14 March, 2007

MESSAGE OF HIS HOLINESS
BENEDICT XVI
FOR LENT 2007

“They shall look on Him
whom they have pierced” (Jn 19:37)




"Dear Brothers and Sisters!

"They shall look on him whom they have pierced" (Jn 19: 37). This is the biblical theme that this year guides our Lenten reflection. Lent is a favourable time to learn to stay with Mary and John, the beloved disciple, close to him who on the Cross, consummated for all mankind the sacrifice of his life (cf. Jn 19: 25). With a more fervent participation let us direct our gaze, therefore, in this time of penance and prayer, at Christ Crucified who, dying on Calvary, revealed fully for us the love of God....

The Cross reveals the fullness of God's love


It is in the mystery of the Cross that the overwhelming power of the Heavenly Father's mercy is revealed in all of its fullness. In order to win back the love of his creature, he accepted to pay a very high price: the Blood of his Only Begotten Son. Death, which for the first Adam was an extreme sign of loneliness and powerlessness, was thus transformed in the supreme act of love and freedom of the new Adam. One could very well assert, therefore, together with St Maximus the Confessor, that Christ "died, if one could say so, divinely, because he died freely" (Ambigua, 91, 1056). On the Cross, God's eros for us is made manifest. Eros is indeed, as Pseudo-Dionysius expresses it, that force which "does not allow the lover to remain in himself but moves him to become one with the beloved" (De Divinis Nominibus, IV, 13: PG 3, 712). Is there more "mad eros" (N. Cabasilas, Vita in Cristo, 648) than that which led the Son of God to make himself one with us even to the point of suffering as his own the consequences of our offences?

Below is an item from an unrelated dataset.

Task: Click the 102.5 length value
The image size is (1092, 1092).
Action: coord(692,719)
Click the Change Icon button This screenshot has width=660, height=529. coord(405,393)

"Him whom they have pierced"

Dear brothers and sisters, let us look at Christ pierced on the Cross! He is the unsurpassing revelation of God's love, a love in which eros and agape, far from being opposed, enlighten each other. On the Cross, it is God himself who begs the love of his creature: He is thirsty for the love of every one of us. The Apostle Thomas recognized Jesus as "Lord and God" when he put his hand into the wound of his side. Not surprisingly, many of the saints found in the Heart of Jesus the deepest expression of this mystery of love. One could rightly say that the revelation of God's eros toward man is, in reality, the supreme expression of his agape. In all truth, only the love that unites the free gift of oneself with the impassioned desire for reciprocity instils a joy which eases the heaviest of burdens. Jesus said: "When I am lifted up from the earth, I will draw all men to myself" (Jn 12: 32). The response the Lord ardently desires of us is above all that we welcome his love and allow ourselves to be drawn to him. Accepting his love, however, is not enough. We need to respond to such love and devote ourselves to communicating it to others. Christ "draws me to himself" in order to unite himself to me, so that I learn to love the brothers with his own love."



This is edited, because the original version was too long to post. The original version can be found here: Vatican Website

So much for the predictions of those who thought he would be a stiff, stern, unforgiving pope. Almost everything he's written since his election has focused on the meaning of love at a depth rarely seen elsewhere. And (so much for accusations of extreme dogmatism) some of the points he makes - for example, that God's love for us is also a form of eros (which, "denotes the love of one who desires to possess what he or she lacks and yearns for union with the beloved") - are almost revolutionary in their profound and unique look at God's relationship with humanity.